The film wastes little time getting up and running (yeah, yeah, pun intended), as we’re swiftly introduced to the titular Hedgehog (voiced with zeal by Ben Schwartz) as he narrates his humble origins on a faraway planet plucked straight outta vintage Sega games. When his unique speedster abilities attract unwanted attention from local power seekers, he is sent to good ‘ol Earth to lay low lest he and his powers be discovered.
Sonic isn’t one to let enforced isolation get him down as he makes himself at home in the fictional hamlet of Green Hills, Montana, spending his days running rings around the highway and spying on the citizens from a distance. His favourite denizen lies in Sheriff Tom Wachowski (James Marsden) who dreams of bigger and better things than acting as a babysitter for this mostly crime-free town.
Both their lives get a whole lot more interesting when after accidentally causing an attention grabbing electronic pulse that wipes out a quarter of the nation’s power, Sonic finds himself on the run from the egomaniacal Dr Robotnik (Jim Carrey), appointed by the feds to trace the source of the disturbance. When Tom’s interference causes Sonic to miss his portal exit, the two of them are forced to team up as they race to catch another portal in San Francisco all while evading Robotnik’s, well…robots.

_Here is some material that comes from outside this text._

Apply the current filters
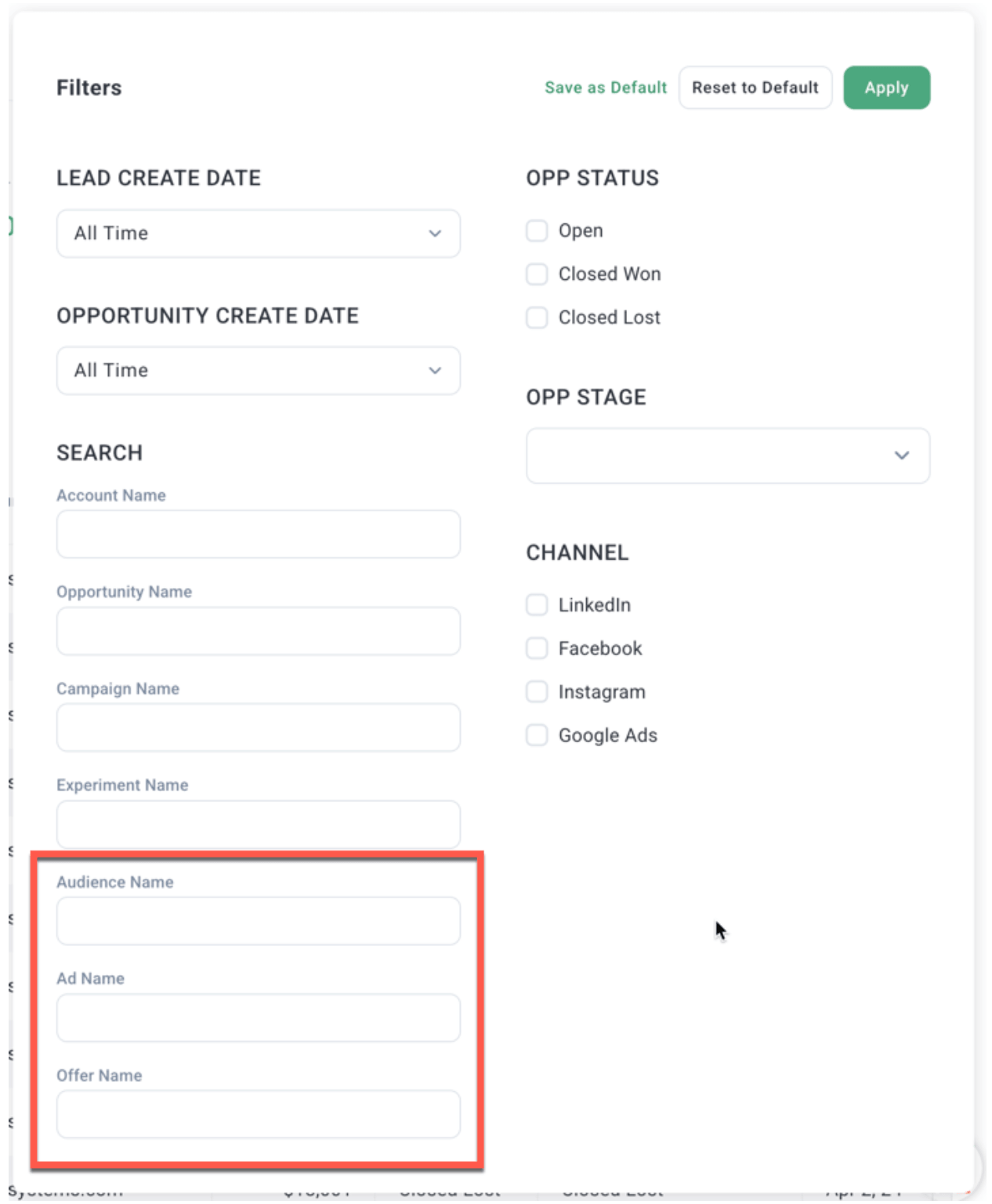 point(886,87)
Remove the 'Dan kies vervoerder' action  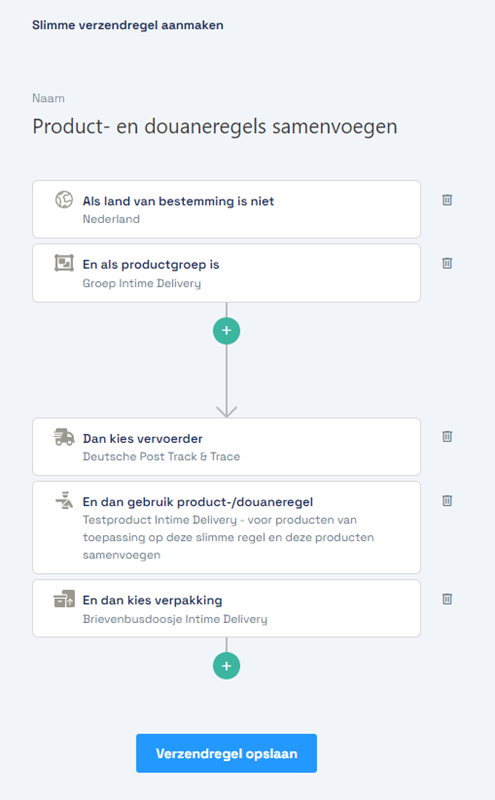click(447, 437)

What could’ve been….*shudder*
This light matinee fare scores where it counts the most: its disarming protagonist. The beautifully rendered animation pared with a dynamite performance from Ben Schwartz make for a hero you’ll follow just about anywhere. It’s difficult to imagine how the previous design would’ve managed to make such a connection. Only a buried hard drive in the Paramount vault knows for sure.
The rest of the mostly-Canadian cast is more than up to par. Marsden reads excellently as Sonic’s reluctant-yet-competent human sidekick. While I maintain that Jim Carrey’s best days are behind him, he still gives it his all here as the ego-centric mad doctor. A hidden cast member in the form of a adventure-heralding score by Tom Holkenborg (better known as Junkie XL) also leaves an lasting impression as it has found favoured space on this reviewer’s playlist.
The film also scores points for its simplicity and desire to entertain. Many a franchise feature these days feels the need to saddle the audience with endless backstory and too much world building too soon. True to form, Sonic swiftly sets up the pins before knocking them down in a satisfying 99 minutes. There’s fan service to be had for sure (make sure to stay for the credits!), but anyone new to the Sonic clubhouse won’t find themselves lost in the woods.
Sonic The Hedgehog is a far cry from great cinema, but benefits from a significantly low bar set for cinematic video game adaptations over the decades. With its easy-to-follow narrative and winning protagonist, Sonic is an easily digestible dish even if it is fast food. Perhaps some levelling up of story-telling in potential sequels will yield an even more satisfying meal.
Sonic The Hedgehog is currently playing in theatres across Canada.